Data records:
= Beginning of Section =

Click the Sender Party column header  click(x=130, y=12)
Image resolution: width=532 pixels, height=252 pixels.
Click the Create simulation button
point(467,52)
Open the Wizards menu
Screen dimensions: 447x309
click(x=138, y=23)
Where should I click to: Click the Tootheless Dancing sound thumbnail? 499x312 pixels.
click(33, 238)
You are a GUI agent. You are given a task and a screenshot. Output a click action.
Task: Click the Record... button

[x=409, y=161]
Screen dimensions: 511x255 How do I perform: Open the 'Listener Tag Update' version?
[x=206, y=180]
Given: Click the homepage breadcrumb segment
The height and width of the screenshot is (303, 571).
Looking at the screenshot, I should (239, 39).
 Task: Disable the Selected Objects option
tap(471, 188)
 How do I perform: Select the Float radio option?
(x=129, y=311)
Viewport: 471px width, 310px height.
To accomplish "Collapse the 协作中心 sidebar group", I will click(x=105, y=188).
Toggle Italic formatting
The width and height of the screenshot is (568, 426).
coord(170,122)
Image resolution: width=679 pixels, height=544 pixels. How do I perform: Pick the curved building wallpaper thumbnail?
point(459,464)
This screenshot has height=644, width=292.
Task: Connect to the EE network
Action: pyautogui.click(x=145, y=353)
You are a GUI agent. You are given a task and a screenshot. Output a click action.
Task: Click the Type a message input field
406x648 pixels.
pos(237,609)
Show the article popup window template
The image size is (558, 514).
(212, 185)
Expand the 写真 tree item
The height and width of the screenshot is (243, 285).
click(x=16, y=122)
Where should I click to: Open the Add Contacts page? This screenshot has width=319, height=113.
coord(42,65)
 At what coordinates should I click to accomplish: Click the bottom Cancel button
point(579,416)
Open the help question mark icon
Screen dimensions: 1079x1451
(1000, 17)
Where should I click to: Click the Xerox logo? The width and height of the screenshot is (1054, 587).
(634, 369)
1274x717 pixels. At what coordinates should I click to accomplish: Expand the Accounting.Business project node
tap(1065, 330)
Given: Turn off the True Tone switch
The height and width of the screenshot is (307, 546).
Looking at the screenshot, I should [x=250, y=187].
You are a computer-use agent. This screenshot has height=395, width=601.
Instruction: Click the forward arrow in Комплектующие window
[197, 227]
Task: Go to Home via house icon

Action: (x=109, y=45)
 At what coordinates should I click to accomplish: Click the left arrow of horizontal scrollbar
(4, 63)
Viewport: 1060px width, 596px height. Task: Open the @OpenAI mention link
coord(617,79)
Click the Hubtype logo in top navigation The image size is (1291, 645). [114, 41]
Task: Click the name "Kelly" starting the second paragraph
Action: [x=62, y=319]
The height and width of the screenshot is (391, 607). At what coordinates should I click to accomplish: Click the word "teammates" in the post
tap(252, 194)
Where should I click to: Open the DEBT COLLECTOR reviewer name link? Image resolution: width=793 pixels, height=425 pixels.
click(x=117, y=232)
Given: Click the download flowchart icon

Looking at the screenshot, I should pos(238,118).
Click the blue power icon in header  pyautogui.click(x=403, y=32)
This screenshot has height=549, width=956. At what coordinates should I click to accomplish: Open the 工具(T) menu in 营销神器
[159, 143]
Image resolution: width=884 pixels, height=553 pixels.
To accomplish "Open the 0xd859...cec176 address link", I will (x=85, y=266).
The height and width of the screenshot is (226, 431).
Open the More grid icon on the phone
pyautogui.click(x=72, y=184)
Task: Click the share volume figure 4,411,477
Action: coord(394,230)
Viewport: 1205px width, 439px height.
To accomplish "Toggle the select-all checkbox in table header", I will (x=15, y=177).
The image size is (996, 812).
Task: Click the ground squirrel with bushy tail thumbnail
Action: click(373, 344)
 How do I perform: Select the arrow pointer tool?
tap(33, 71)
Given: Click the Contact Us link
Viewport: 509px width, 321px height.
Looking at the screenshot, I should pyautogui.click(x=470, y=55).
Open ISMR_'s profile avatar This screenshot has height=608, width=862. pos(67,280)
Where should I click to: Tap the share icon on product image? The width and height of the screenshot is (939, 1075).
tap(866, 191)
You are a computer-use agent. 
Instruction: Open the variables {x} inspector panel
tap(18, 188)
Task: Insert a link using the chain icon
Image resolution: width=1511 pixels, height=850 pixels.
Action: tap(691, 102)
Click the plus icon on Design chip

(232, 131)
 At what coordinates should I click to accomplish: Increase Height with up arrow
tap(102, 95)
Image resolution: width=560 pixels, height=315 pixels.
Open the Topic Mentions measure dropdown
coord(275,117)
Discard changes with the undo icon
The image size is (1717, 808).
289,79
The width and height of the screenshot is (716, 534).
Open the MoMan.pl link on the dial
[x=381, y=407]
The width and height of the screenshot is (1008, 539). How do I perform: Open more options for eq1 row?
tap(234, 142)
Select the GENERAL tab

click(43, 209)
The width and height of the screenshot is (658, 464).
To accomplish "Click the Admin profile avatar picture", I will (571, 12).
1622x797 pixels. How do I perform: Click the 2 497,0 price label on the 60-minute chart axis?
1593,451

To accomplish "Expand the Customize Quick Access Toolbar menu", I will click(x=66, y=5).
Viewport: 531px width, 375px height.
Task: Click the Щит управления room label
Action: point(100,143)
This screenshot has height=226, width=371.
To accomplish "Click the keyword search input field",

= End of Section =

Return only the lines between the one holding "Given: Turn off the True Tone switch" and the one holding "The height and width of the screenshot is (226, 431).", inclusive, exactly as they appear above.

ANSWER:
Given: Turn off the True Tone switch
The height and width of the screenshot is (307, 546).
Looking at the screenshot, I should [x=250, y=187].
You are a computer-use agent. This screenshot has height=395, width=601.
Instruction: Click the forward arrow in Комплектующие window
[197, 227]
Task: Go to Home via house icon

Action: (x=109, y=45)
 At what coordinates should I click to accomplish: Click the left arrow of horizontal scrollbar
(4, 63)
Viewport: 1060px width, 596px height. Task: Open the @OpenAI mention link
coord(617,79)
Click the Hubtype logo in top navigation The image size is (1291, 645). [114, 41]
Task: Click the name "Kelly" starting the second paragraph
Action: [x=62, y=319]
The height and width of the screenshot is (391, 607). At what coordinates should I click to accomplish: Click the word "teammates" in the post
tap(252, 194)
Where should I click to: Open the DEBT COLLECTOR reviewer name link? Image resolution: width=793 pixels, height=425 pixels.
click(x=117, y=232)
Given: Click the download flowchart icon

Looking at the screenshot, I should pos(238,118).
Click the blue power icon in header  pyautogui.click(x=403, y=32)
This screenshot has height=549, width=956. At what coordinates should I click to accomplish: Open the 工具(T) menu in 营销神器
[159, 143]
Image resolution: width=884 pixels, height=553 pixels.
To accomplish "Open the 0xd859...cec176 address link", I will (x=85, y=266).
The height and width of the screenshot is (226, 431).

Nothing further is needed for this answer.